Lay out the records starting with the line containing "Screen dimensions: 360x800" and going on through the line containing "point(17,15)" as a Markdown table with the columns Row and Line, numbering each line and leaving out blank lines.

=== DATA PROVIDED ===
_____

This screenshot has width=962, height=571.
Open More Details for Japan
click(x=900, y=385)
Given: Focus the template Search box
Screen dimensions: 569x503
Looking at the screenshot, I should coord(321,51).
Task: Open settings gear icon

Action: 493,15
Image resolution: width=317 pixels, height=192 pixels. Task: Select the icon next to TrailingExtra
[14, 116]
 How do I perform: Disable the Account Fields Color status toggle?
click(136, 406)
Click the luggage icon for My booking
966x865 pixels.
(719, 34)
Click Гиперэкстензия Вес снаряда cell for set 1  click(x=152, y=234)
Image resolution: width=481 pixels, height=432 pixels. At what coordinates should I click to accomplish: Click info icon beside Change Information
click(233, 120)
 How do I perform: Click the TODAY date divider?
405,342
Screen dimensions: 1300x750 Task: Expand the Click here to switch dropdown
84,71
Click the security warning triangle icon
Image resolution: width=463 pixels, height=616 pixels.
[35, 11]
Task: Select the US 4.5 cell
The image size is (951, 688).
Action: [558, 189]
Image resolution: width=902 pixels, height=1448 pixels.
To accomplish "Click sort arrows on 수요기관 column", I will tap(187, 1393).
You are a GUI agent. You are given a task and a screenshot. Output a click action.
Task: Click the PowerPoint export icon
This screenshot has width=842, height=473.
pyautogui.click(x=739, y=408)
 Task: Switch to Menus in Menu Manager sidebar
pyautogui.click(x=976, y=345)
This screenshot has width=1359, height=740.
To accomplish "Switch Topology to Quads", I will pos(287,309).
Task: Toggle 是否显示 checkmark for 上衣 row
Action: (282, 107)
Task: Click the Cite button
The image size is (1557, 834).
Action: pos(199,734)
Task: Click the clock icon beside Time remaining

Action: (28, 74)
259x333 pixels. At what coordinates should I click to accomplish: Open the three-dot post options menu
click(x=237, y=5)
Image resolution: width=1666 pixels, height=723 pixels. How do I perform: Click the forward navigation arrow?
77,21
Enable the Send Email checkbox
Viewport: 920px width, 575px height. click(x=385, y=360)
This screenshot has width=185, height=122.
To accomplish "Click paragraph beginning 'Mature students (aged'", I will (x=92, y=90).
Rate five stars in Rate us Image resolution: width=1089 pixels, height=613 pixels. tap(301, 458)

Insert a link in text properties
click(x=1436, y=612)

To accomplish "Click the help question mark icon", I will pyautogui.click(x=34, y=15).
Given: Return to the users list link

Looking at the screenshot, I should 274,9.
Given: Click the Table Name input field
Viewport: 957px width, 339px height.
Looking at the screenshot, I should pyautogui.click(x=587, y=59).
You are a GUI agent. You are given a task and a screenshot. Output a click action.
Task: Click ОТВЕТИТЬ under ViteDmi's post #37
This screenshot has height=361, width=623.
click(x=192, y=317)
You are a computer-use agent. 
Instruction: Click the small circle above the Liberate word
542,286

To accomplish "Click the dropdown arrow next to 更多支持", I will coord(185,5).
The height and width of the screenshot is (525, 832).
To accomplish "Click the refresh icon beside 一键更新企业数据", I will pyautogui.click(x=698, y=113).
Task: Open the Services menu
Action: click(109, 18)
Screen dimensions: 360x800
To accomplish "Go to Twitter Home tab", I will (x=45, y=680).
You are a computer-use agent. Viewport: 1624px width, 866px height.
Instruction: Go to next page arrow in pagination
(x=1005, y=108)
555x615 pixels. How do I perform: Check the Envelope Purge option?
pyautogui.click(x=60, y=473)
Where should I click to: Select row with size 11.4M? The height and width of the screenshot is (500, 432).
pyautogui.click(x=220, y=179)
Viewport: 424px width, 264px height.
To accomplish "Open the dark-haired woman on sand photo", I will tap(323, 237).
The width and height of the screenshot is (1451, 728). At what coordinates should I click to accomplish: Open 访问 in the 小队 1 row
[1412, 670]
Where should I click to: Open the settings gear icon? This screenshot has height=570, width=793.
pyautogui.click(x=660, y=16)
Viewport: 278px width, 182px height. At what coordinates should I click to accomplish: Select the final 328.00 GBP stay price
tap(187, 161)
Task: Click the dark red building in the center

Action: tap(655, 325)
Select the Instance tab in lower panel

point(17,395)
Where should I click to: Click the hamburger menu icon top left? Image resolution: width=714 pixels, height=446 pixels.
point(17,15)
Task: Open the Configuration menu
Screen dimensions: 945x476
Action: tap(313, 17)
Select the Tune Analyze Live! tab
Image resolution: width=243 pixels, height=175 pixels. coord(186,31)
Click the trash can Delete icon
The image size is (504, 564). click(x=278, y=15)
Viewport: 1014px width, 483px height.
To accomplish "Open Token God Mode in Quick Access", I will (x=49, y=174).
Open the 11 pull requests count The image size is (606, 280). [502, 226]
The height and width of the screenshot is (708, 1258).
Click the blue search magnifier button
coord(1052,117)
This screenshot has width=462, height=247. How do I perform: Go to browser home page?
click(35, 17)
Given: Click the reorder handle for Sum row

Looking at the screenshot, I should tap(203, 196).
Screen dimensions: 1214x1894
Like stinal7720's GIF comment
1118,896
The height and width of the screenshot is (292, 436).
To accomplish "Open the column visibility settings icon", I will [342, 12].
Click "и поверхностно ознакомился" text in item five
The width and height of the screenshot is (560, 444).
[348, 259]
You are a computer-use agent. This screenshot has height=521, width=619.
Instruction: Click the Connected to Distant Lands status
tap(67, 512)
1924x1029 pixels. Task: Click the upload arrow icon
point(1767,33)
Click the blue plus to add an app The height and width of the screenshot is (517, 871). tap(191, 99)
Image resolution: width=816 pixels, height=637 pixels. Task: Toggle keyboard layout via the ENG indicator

_____

=== THE COMPLETED TASK ===
| Row | Line |
|---|---|
| 1 | Screen dimensions: 360x800 |
| 2 | To accomplish "Go to Twitter Home tab", I will (x=45, y=680). |
| 3 | You are a computer-use agent. Viewport: 1624px width, 866px height. |
| 4 | Instruction: Go to next page arrow in pagination |
| 5 | (x=1005, y=108) |
| 6 | 555x615 pixels. How do I perform: Check the Envelope Purge option? |
| 7 | pyautogui.click(x=60, y=473) |
| 8 | Where should I click to: Select row with size 11.4M? The height and width of the screenshot is (500, 432). |
| 9 | pyautogui.click(x=220, y=179) |
| 10 | Viewport: 424px width, 264px height. |
| 11 | To accomplish "Open the dark-haired woman on sand photo", I will tap(323, 237). |
| 12 | The width and height of the screenshot is (1451, 728). At what coordinates should I click to accomplish: Open 访问 in the 小队 1 row |
| 13 | [1412, 670] |
| 14 | Where should I click to: Open the settings gear icon? This screenshot has height=570, width=793. |
| 15 | pyautogui.click(x=660, y=16) |
| 16 | Viewport: 278px width, 182px height. At what coordinates should I click to accomplish: Select the final 328.00 GBP stay price |
| 17 | tap(187, 161) |
| 18 | Task: Click the dark red building in the center |
| 19 | Action: tap(655, 325) |
| 20 | Select the Instance tab in lower panel |
| 21 | point(17,395) |
| 22 | Where should I click to: Click the hamburger menu icon top left? Image resolution: width=714 pixels, height=446 pixels. |
| 23 | point(17,15) |